WHAT YOU WILL DO:
Say how many lines of the listing below hold the string "formatting", and say nothing else.

GIVEN DATA:
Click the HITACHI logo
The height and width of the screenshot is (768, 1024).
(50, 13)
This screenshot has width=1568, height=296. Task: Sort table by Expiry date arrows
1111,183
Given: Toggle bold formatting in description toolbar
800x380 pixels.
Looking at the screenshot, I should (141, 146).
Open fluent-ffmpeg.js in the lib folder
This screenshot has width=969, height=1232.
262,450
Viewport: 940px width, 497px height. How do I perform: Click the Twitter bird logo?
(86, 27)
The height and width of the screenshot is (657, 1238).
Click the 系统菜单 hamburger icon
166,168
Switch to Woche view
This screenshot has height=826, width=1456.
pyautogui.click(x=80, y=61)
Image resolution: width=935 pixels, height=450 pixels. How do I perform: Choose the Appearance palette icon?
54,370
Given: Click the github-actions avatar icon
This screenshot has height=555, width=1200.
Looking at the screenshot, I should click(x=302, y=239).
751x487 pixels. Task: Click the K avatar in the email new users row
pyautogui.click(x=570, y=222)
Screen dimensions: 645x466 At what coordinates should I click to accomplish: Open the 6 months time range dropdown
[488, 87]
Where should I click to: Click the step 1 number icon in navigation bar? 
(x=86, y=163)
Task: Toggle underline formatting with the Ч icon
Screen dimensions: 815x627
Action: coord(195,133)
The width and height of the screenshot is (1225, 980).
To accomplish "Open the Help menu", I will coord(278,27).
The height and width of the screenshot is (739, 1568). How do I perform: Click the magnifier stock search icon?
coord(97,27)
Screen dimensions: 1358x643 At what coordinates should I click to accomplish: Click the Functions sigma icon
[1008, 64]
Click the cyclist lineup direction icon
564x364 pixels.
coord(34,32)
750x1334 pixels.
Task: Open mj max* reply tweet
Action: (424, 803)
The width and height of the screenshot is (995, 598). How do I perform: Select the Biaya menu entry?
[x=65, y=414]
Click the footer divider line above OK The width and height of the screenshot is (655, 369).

RESPONSE AREA:
2